____ RECORDS PROVIDED

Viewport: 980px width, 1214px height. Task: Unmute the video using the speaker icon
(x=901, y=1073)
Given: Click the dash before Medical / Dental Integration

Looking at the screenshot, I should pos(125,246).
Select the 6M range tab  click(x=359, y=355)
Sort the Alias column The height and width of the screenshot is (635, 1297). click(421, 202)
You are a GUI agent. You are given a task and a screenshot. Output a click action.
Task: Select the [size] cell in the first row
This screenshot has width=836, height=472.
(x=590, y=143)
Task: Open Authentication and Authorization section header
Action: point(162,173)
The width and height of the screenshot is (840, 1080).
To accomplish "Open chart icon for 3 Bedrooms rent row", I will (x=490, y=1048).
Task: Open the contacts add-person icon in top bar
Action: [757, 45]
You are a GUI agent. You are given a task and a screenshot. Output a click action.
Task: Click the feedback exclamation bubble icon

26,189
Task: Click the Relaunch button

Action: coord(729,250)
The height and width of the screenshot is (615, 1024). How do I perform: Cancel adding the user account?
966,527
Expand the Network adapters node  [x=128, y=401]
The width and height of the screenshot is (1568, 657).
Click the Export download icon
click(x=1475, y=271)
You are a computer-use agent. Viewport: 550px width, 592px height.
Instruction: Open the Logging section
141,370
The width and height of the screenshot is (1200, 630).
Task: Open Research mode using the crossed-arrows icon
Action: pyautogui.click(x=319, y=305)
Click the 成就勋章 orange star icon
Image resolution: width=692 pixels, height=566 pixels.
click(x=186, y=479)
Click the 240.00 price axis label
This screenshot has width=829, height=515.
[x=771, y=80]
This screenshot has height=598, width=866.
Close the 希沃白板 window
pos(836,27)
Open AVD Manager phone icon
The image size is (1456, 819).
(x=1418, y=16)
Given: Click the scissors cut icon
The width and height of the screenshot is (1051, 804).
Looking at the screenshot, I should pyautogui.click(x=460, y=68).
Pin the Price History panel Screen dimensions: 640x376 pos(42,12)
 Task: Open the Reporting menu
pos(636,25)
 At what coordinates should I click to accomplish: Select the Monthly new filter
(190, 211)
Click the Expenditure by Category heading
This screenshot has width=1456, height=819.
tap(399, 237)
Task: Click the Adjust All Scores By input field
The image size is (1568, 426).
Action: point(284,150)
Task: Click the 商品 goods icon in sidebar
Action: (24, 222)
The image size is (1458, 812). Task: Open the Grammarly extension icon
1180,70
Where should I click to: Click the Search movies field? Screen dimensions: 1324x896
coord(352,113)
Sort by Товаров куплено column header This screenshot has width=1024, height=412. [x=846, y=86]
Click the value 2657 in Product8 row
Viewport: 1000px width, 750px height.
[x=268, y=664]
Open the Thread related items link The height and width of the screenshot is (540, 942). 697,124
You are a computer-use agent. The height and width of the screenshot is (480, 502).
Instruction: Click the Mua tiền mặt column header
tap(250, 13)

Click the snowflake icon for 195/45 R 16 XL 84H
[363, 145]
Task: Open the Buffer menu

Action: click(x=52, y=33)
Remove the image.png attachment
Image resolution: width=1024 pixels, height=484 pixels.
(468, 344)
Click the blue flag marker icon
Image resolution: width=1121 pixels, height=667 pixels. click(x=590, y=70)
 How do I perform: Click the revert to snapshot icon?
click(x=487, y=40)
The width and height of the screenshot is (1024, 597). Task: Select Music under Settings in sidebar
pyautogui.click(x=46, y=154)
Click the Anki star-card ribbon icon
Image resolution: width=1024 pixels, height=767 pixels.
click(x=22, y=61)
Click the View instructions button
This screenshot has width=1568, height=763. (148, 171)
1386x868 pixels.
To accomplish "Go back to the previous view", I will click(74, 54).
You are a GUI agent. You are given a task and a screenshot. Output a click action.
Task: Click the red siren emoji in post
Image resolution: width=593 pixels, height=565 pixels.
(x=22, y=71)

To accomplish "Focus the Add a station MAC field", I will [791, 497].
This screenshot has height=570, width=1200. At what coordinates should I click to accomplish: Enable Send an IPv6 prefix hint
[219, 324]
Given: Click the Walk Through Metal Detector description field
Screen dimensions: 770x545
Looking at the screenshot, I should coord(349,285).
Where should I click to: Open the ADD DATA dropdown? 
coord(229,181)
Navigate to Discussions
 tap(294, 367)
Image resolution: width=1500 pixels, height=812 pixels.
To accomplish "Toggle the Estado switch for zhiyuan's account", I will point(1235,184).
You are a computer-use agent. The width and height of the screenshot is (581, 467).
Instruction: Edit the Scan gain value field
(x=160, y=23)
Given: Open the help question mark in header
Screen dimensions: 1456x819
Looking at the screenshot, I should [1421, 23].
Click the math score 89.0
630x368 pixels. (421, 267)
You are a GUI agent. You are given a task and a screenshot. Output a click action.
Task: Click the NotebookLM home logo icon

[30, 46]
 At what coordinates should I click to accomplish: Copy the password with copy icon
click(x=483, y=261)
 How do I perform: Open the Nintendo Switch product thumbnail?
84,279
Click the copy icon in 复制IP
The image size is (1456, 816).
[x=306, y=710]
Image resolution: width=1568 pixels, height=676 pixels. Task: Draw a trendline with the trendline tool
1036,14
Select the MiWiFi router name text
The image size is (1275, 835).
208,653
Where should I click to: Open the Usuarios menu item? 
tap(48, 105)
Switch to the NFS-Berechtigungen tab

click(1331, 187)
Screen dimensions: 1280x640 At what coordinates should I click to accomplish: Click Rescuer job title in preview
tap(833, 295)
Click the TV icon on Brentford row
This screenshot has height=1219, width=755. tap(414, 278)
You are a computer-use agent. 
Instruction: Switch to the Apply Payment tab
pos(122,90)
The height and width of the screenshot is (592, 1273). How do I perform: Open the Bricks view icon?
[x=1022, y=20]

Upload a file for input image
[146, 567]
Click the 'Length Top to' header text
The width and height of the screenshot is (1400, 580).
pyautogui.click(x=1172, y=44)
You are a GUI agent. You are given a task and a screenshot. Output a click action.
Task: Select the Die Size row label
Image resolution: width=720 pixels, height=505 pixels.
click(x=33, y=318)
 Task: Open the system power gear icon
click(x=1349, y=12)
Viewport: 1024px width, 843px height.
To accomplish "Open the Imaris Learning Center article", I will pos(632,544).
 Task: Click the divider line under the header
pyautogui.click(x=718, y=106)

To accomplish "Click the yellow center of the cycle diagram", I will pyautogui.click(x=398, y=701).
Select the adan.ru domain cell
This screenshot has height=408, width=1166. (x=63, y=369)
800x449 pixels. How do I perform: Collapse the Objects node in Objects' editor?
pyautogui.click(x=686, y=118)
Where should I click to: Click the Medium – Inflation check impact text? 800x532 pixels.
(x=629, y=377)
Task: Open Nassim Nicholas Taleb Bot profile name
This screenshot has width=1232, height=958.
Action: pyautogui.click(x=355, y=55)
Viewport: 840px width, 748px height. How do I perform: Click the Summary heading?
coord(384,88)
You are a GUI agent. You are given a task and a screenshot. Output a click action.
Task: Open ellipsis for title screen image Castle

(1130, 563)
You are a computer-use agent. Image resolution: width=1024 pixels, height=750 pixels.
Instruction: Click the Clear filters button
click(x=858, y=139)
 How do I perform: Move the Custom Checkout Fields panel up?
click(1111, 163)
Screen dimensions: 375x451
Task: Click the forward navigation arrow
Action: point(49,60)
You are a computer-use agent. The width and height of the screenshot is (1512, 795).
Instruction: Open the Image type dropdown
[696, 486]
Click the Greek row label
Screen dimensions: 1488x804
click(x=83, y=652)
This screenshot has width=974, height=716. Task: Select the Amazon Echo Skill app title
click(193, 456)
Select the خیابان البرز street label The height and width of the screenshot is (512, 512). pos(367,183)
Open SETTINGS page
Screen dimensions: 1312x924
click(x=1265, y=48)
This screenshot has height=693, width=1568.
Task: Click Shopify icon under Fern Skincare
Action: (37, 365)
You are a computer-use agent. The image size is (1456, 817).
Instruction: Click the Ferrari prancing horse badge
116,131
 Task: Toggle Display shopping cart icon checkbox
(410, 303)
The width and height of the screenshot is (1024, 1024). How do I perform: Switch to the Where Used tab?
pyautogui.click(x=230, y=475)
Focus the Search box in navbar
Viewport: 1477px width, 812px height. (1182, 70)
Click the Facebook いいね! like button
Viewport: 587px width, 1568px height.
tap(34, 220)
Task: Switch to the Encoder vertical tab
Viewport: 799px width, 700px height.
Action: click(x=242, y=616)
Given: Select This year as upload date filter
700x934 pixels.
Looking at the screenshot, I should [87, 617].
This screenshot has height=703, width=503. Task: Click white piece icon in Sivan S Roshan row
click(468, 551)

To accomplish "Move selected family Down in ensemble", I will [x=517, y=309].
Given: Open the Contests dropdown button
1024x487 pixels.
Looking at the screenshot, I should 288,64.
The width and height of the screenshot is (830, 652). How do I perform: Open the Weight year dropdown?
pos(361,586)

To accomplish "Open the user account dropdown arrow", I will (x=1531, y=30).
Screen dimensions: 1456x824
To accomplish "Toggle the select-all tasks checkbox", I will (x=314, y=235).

________

Put the lines above, starting at the one containing "At what coordinates should I click to accomplish: Select" and ending at the one containing "click(x=22, y=61)", into a Markdown table with the columns No. and Line. Number each line in order and omit blank ones.

» EXERCISE ANSWER
| No. | Line |
|---|---|
| 1 |  At what coordinates should I click to accomplish: Select the Monthly new filter |
| 2 | (190, 211) |
| 3 | Click the Expenditure by Category heading |
| 4 | This screenshot has width=1456, height=819. |
| 5 | tap(399, 237) |
| 6 | Task: Click the Adjust All Scores By input field |
| 7 | The image size is (1568, 426). |
| 8 | Action: point(284,150) |
| 9 | Task: Click the 商品 goods icon in sidebar |
| 10 | Action: (24, 222) |
| 11 | The image size is (1458, 812). Task: Open the Grammarly extension icon |
| 12 | 1180,70 |
| 13 | Where should I click to: Click the Search movies field? Screen dimensions: 1324x896 |
| 14 | coord(352,113) |
| 15 | Sort by Товаров куплено column header This screenshot has width=1024, height=412. [x=846, y=86] |
| 16 | Click the value 2657 in Product8 row |
| 17 | Viewport: 1000px width, 750px height. |
| 18 | [x=268, y=664] |
| 19 | Open the Thread related items link The height and width of the screenshot is (540, 942). 697,124 |
| 20 | You are a computer-use agent. The height and width of the screenshot is (480, 502). |
| 21 | Instruction: Click the Mua tiền mặt column header |
| 22 | tap(250, 13) |
| 23 | Click the snowflake icon for 195/45 R 16 XL 84H |
| 24 | [363, 145] |
| 25 | Task: Open the Buffer menu |
| 26 | Action: click(x=52, y=33) |
| 27 | Remove the image.png attachment |
| 28 | Image resolution: width=1024 pixels, height=484 pixels. |
| 29 | (468, 344) |
| 30 | Click the blue flag marker icon |
| 31 | Image resolution: width=1121 pixels, height=667 pixels. click(x=590, y=70) |
| 32 |  How do I perform: Click the revert to snapshot icon? |
| 33 | click(x=487, y=40) |
| 34 | The width and height of the screenshot is (1024, 597). Task: Select Music under Settings in sidebar |
| 35 | pyautogui.click(x=46, y=154) |
| 36 | Click the Anki star-card ribbon icon |
| 37 | Image resolution: width=1024 pixels, height=767 pixels. |
| 38 | click(x=22, y=61) |